EXERCISE » From the records below, pull out each line that contains the word "dropdown" and copy it unchanged.
......
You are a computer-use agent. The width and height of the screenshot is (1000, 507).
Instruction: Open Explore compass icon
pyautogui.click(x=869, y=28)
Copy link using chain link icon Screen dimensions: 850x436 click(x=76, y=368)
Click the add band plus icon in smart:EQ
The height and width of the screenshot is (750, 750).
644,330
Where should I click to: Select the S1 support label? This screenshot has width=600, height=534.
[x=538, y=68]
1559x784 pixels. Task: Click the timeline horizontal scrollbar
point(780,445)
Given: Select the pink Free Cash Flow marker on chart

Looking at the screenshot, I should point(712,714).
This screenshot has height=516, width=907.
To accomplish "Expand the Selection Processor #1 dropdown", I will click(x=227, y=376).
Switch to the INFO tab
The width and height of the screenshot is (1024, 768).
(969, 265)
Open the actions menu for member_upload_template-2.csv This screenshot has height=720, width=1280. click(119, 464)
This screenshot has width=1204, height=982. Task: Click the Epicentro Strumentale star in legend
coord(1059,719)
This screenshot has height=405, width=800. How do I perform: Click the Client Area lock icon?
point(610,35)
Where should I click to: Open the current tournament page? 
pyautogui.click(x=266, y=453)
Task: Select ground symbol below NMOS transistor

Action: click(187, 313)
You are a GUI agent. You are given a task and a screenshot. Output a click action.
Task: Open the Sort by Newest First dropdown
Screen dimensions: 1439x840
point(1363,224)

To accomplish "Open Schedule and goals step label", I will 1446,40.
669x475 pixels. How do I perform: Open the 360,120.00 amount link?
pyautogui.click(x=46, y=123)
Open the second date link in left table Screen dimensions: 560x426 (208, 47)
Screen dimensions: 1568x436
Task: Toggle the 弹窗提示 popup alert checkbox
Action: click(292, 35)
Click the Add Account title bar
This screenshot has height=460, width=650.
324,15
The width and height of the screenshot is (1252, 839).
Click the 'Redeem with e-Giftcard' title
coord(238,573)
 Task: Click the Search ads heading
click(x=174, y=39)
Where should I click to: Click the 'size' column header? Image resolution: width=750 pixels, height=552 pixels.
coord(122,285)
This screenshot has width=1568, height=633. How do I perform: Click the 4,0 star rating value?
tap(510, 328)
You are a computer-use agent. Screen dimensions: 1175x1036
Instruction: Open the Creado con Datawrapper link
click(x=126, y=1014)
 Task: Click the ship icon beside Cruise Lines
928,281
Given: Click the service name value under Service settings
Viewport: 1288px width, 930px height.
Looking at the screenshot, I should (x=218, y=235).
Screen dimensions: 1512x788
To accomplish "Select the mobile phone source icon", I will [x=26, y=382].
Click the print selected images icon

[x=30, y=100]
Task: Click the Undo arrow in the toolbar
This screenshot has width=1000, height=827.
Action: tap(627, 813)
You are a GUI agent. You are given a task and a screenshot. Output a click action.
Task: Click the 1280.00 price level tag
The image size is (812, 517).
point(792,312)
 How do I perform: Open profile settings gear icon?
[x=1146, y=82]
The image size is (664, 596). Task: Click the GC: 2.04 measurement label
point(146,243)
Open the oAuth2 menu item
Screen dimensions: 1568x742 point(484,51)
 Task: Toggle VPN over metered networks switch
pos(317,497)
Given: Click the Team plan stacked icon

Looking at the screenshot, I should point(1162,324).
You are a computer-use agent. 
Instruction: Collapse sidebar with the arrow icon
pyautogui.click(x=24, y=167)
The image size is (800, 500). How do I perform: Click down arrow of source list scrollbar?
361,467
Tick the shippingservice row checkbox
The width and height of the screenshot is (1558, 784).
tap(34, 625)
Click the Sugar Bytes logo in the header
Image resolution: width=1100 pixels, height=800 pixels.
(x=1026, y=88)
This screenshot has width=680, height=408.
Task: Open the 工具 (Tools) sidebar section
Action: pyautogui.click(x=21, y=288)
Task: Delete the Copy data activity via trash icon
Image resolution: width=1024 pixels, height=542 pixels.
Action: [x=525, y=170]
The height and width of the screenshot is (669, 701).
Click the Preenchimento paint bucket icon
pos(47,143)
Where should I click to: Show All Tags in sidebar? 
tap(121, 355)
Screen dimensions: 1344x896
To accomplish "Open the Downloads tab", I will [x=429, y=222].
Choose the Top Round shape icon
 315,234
......
CORRECT RESPONSE »
To accomplish "Expand the Selection Processor #1 dropdown", I will click(x=227, y=376).
Task: Open the Sort by Newest First dropdown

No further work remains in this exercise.